→ **DIRECTIONS FOR THIS TASK**:
Extract all lines that hold "sentence" from the records below.
Start of SUPPLIED MATERIAL
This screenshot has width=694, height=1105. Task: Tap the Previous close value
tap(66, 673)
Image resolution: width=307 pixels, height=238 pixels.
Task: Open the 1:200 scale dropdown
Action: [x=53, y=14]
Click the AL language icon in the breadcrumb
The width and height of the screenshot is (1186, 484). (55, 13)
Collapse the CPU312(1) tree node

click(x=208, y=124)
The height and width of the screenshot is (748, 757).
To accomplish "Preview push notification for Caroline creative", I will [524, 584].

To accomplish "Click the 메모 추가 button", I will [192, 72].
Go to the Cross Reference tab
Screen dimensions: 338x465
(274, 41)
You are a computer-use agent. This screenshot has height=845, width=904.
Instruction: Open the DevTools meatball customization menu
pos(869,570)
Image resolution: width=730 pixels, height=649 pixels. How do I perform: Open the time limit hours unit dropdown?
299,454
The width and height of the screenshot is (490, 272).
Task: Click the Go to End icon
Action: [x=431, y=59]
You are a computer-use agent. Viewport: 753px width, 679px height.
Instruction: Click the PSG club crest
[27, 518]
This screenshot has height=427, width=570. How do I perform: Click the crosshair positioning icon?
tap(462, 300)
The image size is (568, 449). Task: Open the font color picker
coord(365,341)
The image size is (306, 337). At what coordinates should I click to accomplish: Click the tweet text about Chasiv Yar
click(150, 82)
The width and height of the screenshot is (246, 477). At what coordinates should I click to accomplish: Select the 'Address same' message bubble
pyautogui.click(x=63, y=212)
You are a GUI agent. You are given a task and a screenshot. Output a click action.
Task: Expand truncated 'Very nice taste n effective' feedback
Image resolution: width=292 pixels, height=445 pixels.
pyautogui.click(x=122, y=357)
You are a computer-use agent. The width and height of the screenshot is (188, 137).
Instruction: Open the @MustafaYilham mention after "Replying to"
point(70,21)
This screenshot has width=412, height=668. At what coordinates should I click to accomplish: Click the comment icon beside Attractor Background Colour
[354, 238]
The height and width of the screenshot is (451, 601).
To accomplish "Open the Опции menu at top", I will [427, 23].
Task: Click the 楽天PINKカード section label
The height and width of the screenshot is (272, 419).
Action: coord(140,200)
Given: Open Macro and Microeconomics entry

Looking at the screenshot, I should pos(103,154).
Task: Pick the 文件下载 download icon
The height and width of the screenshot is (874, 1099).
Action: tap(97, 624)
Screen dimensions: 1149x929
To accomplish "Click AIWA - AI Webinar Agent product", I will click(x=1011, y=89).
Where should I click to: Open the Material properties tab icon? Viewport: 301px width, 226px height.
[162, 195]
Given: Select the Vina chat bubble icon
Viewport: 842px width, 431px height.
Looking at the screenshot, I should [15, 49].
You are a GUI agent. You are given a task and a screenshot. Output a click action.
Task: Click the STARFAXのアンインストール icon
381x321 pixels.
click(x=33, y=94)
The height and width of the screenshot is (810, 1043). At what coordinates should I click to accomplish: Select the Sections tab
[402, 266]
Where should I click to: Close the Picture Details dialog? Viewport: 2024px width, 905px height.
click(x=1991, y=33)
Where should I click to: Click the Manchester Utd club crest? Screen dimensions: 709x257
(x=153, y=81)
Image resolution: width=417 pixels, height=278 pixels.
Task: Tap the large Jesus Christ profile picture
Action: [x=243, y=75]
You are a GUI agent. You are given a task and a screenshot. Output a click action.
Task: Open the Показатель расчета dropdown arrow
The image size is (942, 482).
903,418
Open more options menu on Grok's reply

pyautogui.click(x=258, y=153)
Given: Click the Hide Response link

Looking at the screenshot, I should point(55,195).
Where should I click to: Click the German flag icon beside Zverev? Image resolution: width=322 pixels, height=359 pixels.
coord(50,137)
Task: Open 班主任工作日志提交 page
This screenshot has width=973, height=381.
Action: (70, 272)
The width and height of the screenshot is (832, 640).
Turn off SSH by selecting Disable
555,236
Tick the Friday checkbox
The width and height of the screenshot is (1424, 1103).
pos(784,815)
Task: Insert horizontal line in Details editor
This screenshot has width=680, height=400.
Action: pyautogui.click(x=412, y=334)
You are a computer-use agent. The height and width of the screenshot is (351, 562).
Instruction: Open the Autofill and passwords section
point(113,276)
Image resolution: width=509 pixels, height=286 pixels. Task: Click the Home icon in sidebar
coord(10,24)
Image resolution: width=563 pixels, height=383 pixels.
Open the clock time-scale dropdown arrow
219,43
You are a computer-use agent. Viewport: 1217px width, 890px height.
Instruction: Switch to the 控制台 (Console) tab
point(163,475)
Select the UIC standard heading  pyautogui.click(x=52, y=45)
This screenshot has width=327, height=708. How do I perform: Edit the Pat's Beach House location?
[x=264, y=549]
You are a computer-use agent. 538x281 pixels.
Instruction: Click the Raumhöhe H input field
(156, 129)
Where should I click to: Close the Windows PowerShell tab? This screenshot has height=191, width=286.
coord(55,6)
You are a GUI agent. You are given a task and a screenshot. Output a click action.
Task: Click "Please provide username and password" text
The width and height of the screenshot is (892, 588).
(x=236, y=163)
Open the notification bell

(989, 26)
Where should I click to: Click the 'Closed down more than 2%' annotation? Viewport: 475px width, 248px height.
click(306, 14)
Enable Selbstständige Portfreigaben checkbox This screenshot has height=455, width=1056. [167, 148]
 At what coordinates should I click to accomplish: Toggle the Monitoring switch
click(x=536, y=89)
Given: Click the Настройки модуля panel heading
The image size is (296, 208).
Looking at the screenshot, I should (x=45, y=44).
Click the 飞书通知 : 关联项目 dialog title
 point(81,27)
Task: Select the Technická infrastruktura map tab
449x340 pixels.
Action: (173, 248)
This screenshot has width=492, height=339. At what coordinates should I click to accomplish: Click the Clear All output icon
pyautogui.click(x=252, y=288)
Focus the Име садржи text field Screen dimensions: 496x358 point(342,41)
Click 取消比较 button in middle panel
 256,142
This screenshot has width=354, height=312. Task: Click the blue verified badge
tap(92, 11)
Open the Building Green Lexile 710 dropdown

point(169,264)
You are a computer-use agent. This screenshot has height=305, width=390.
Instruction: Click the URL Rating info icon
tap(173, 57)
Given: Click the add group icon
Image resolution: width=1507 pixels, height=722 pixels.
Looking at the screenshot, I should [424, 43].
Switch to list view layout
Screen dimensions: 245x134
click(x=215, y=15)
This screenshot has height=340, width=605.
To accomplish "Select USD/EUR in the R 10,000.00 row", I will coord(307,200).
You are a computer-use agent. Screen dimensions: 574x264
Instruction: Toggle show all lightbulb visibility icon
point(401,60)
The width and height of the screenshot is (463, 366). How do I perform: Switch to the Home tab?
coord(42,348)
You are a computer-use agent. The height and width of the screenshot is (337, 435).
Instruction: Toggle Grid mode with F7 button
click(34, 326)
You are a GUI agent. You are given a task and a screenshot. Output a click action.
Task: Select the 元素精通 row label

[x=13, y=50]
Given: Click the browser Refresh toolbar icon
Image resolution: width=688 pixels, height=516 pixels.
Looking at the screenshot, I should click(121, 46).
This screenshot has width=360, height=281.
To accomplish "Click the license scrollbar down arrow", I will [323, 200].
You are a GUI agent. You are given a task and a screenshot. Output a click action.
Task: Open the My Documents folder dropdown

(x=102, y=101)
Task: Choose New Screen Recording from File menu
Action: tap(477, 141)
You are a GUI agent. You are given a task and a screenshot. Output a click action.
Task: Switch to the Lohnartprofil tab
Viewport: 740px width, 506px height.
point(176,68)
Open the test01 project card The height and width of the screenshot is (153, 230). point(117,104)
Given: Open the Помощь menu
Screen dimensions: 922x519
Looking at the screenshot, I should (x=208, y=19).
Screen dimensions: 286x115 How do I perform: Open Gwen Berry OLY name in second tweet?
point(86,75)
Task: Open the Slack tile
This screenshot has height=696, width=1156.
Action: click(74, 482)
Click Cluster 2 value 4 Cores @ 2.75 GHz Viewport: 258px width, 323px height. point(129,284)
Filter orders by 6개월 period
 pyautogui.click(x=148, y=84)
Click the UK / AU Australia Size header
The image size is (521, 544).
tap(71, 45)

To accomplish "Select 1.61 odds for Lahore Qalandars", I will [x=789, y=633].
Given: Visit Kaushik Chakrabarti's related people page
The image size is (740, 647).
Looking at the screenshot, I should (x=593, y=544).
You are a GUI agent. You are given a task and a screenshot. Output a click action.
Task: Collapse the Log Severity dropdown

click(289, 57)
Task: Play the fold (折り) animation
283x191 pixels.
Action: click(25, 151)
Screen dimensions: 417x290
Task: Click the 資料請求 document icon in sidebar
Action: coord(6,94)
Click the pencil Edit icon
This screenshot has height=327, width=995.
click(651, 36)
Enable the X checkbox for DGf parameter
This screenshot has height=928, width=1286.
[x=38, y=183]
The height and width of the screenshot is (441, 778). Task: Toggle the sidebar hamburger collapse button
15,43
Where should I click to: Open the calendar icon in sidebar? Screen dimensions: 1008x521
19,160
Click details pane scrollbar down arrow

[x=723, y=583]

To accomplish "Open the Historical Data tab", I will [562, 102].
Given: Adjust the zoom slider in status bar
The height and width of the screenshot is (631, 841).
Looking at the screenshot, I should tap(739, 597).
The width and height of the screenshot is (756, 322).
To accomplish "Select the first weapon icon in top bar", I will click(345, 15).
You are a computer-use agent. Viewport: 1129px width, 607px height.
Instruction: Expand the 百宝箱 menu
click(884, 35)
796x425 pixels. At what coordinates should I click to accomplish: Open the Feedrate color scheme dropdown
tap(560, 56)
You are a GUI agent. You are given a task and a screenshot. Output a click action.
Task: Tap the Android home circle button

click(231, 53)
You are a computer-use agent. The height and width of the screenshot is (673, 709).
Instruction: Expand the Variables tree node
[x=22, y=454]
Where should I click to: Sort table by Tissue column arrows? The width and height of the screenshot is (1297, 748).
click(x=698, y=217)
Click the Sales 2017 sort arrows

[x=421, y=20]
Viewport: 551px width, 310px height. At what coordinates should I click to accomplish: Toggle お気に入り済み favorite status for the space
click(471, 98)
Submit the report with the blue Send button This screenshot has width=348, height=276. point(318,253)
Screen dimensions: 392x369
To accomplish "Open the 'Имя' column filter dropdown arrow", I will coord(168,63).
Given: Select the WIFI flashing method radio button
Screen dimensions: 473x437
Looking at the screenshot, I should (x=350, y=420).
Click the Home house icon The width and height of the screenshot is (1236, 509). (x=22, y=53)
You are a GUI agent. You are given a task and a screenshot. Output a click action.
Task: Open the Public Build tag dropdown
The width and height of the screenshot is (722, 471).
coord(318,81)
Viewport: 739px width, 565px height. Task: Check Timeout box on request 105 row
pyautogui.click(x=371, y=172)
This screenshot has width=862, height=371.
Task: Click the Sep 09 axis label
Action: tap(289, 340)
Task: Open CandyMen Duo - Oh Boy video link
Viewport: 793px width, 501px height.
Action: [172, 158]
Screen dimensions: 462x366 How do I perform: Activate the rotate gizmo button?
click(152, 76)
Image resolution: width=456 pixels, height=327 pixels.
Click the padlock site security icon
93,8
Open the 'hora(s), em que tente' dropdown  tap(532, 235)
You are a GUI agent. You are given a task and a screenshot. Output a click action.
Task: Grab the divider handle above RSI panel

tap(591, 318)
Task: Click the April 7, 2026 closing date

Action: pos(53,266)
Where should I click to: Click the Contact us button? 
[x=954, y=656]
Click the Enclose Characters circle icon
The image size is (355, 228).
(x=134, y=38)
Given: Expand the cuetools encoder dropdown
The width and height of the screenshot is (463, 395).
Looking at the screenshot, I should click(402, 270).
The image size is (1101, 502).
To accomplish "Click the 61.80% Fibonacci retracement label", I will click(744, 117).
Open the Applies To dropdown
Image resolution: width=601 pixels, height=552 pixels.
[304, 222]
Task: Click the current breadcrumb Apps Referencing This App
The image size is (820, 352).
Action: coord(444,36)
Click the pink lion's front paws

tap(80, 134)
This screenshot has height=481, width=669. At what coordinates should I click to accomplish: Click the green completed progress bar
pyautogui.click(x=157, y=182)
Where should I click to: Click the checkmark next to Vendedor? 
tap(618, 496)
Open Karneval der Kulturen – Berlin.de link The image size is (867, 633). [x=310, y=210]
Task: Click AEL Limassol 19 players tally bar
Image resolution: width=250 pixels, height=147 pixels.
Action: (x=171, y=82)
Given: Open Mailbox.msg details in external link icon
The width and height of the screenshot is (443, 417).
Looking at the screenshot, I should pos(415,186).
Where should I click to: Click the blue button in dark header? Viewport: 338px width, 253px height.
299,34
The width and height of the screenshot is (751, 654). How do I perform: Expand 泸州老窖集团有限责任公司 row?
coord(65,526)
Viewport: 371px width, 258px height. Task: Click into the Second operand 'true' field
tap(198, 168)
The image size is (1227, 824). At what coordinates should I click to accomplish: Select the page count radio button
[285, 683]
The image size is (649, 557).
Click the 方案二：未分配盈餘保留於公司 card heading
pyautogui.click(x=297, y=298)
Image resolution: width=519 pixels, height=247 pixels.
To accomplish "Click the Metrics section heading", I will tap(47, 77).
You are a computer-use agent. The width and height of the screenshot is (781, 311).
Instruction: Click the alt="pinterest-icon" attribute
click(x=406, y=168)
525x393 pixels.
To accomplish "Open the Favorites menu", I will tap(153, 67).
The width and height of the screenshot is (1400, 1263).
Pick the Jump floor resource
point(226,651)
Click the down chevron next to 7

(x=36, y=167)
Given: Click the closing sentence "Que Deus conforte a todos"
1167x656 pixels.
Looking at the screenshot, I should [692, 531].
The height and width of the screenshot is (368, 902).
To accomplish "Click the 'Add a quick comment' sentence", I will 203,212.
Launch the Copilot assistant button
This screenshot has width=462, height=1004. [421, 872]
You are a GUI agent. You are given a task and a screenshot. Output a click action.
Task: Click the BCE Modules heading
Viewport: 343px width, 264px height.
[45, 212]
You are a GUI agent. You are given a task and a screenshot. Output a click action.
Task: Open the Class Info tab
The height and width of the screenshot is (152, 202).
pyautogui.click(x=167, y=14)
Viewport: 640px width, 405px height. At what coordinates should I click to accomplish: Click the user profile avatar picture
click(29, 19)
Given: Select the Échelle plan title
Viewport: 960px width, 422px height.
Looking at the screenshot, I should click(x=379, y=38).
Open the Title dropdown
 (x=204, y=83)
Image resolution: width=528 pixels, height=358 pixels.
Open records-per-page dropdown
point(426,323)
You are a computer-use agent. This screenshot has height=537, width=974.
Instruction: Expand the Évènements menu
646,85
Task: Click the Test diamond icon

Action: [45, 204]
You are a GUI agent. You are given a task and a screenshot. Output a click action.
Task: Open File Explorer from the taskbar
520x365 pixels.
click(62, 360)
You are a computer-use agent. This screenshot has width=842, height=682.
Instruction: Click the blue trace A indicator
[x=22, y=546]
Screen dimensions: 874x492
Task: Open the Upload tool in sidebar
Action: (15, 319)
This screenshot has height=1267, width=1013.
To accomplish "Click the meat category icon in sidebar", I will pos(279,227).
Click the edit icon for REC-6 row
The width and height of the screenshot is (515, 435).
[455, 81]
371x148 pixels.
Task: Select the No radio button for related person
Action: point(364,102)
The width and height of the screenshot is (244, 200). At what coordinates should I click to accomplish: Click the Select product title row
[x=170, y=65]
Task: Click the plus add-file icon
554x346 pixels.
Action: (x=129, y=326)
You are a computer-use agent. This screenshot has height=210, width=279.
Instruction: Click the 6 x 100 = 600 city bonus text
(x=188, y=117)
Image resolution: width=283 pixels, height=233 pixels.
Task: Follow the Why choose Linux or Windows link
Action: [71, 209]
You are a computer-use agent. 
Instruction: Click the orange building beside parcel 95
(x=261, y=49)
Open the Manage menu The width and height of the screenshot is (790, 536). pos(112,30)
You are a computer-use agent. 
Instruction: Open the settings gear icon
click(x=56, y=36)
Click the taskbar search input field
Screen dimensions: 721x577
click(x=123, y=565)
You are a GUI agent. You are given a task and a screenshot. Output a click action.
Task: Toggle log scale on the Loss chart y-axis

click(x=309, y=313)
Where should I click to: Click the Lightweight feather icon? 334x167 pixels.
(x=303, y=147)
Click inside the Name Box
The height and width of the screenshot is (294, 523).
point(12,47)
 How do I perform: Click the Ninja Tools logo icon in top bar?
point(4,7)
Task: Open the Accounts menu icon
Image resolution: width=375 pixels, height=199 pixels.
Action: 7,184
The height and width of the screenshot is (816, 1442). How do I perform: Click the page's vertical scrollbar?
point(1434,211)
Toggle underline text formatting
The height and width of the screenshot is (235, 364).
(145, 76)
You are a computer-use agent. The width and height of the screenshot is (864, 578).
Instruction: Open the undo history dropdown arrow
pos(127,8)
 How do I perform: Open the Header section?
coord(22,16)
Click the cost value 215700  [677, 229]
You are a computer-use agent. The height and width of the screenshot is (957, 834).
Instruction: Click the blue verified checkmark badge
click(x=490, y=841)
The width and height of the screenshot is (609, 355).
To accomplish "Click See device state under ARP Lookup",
End of SUPPLIED MATERIAL
→ **EXERCISE SOLUTION**:
Given: Click the closing sentence "Que Deus conforte a todos"
To accomplish "Click the 'Add a quick comment' sentence", I will 203,212.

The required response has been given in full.